Counterparts in other disciplines abound. A particularly striking case is biology, where the co-originators of modern evolutionary theory, Charles Darwin and Alfred Russel Wallace, also wildly disagreed. Though he briefly visited a spiritualist séance, Darwin remained in the camp of scoffers at occult beliefs, while Wallace openly took up the torch not just for investigations of mediums, but became a missionary for the cause of spiritualism as a supposed new religion.

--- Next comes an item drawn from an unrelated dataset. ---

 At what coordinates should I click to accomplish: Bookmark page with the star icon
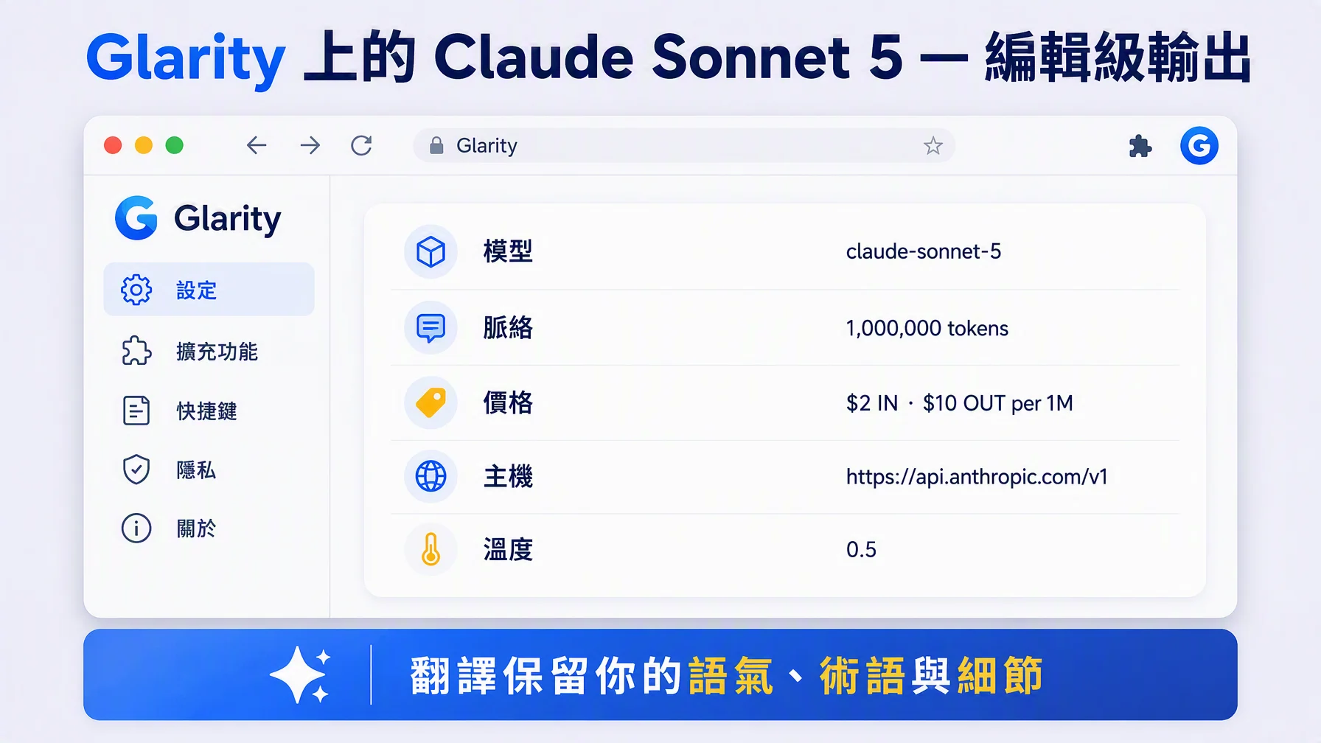point(933,146)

The trouble with scientific authority
Whose expertise should we trust, then?
‘Arguments from authority’ have always been popular in debates between believers and disbelievers. Unfortunately, they are of precious little value, as even the most eminent scientists and philosophers are not immune to bias, and have used their intellectual standing to shape public opinion – even when lacking research expertise in the controversial areas they publicly dismiss or embrace.

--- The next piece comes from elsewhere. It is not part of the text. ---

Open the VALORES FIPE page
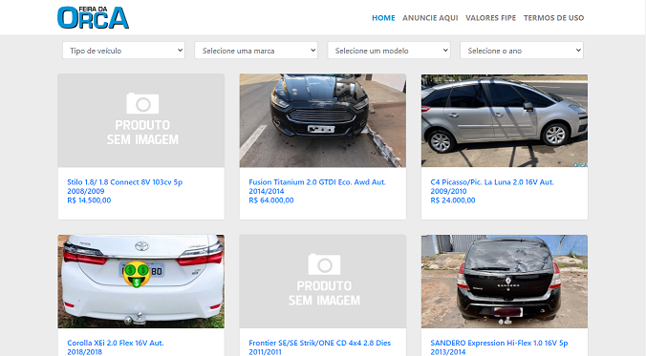Image resolution: width=646 pixels, height=356 pixels. (490, 18)
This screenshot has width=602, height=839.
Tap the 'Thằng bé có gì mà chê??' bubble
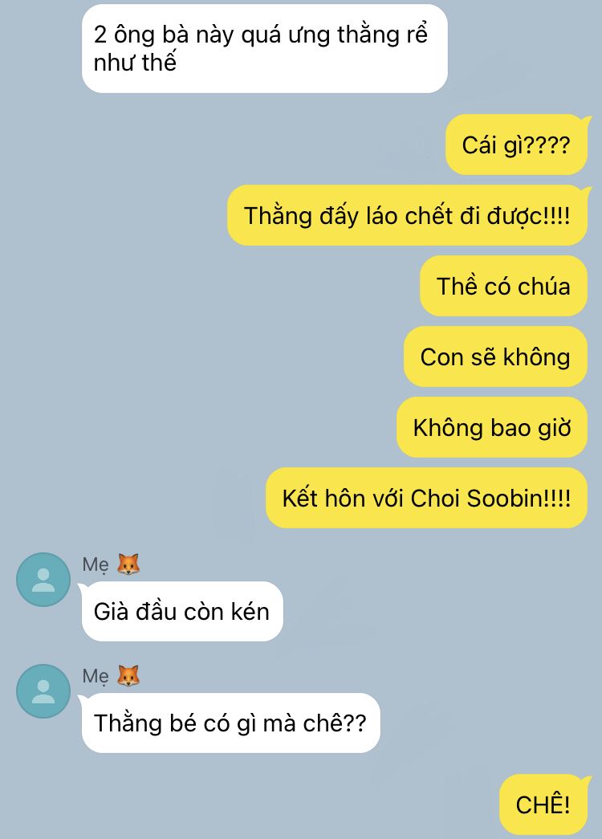[x=230, y=723]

It should therefore go without saying that we can’t just buy into the verdict of a famed intellectual on controversial and inherently polarizing issues, just because it happens to be in line with our own presuppositions. Instead, we need to do our own research to appreciate the specific grounds for belief or disbelief by our historical actors.
In the case of William James, anyone who carefully studied the published and archival primary sources, and wider historical contexts of ensuing controversies regarding psychical research, will agree that he was an open-minded yet scientifically rigorous investigator. What’s more, he was usually cautious to distinguish his personal beliefs from his perspective as a man of science and a philosopher.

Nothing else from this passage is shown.